トップ地銀は地元を代表する名門企業。再編劇の多くは、旧相互銀行から転換した第二地銀が基盤の強化を図るもので、県のトップ地銀は経営危機に陥らないかぎり動かない、というのがこれまでの常識だった。だが、この常識がついに崩れた。トップ地銀同士が再編に動く時代に突入したのだ。4日に明らかになった、横浜銀行(同1位)が第二地銀の東日本銀行(同68位)と組むケースとは、様相が異なる。
なぜ動いたか。肥後銀行の甲斐隆博頭取は会見で「人口減少はこれから加速していく。地方銀行として勝ち残るには経営規模を大きくしないと難しい」と語った。基本合意では、統合で見込まれる効果として営業基盤の広がり、融資ノウハウの相互活用、本部機能の効率化を挙げる。
■九州では福岡銀行の拡張戦略が起爆剤に
背中を押したのが「すでに縄張りを越えた戦いが激化している」(金融当局)ことだ。
熊本県では第二地銀の熊本銀行(旧熊本ファミリー銀行)が2007年にふくおかフィナンシャルグループ(FFG)の傘下に入った。福岡銀行(福岡県トップ、預金量は地銀3位)とのシステム統合や、同行からの商品供給で力をつけ、肥後銀行の地盤を侵食し始めた。「法人融資では、肥後銀行の優位はさほど揺らいでいないが、個人向け金融サービスでは、福岡銀行流を身に付けた熊本銀行が存在感を増している」(九州の地銀幹部)。
鹿児島県にも隣県のトップ地銀である宮崎銀行が攻め込んでいる。同行の14年9月末の鹿児島県での貸出金残高は、約1850億円と1年前に比べ26%強も増えた。鹿児島銀行の上村基宏頭取が「宮崎銀行の影響はまったくない」と会見で発言するなど、両行とも競合について語らないが、仁義なき戦いなのは周知の事実だ。
今回の統合により九州には三つの巨大地銀グループが誕生する。福岡銀行、熊本銀行、親和銀行(長崎県)を傘下に持つFFG(預金量11.4兆円)、長崎銀行を子会社に持つ西日本シティ銀行(同6.7兆円)、そして肥後銀行・鹿児島銀行連合だ。預金量は2行合算で6.8兆円となり、西日本シティ銀行を追い抜く。
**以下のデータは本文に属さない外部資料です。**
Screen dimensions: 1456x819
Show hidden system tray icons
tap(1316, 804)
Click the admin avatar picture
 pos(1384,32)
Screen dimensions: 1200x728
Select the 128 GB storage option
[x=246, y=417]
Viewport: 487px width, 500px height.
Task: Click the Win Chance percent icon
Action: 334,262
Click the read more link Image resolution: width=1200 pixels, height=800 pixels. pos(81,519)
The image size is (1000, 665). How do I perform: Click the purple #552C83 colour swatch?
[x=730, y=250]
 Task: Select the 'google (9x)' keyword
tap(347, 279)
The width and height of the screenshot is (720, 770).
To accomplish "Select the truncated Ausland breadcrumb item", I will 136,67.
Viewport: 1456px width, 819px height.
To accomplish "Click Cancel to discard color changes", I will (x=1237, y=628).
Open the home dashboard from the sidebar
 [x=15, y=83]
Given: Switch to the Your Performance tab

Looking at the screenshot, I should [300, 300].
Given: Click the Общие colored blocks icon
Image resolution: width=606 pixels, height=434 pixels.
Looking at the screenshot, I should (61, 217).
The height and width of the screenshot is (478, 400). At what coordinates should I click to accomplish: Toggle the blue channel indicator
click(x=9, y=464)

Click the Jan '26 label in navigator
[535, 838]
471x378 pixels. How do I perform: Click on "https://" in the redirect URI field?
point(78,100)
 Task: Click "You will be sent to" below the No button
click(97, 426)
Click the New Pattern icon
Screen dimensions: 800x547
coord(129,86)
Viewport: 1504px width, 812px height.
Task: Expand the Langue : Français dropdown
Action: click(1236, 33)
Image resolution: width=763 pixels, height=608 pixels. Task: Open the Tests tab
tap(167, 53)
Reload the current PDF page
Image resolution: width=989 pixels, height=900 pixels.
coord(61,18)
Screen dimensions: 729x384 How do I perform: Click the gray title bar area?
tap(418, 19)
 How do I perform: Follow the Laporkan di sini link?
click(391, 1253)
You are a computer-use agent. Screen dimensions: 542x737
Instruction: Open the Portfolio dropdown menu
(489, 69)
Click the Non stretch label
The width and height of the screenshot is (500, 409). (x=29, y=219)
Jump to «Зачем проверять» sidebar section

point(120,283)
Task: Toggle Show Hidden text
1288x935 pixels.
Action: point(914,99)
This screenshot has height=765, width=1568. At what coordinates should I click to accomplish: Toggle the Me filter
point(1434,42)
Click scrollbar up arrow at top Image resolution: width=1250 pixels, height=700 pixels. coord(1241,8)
競争は一段と激化する。
FFGの柴戸隆成社長は決算発表会見で「統合はシナジー効果が発揮できてステークホルダーにメリットがあれば考えていきたい」と述べ、さらなる再編に前向きだ。ほかの九州地銀からも「地域経済に資することが大前提だが、その中でいい話があれば検討したい」(長崎県トップの十八銀行・森拓二郎頭取)、「厳しい経営環境を勝ち抜くための施策を前向きに考えたい」(大分県トップの大分銀行・姫野昌治頭取)といった声が上がる。再編劇は新たなフェーズに入った。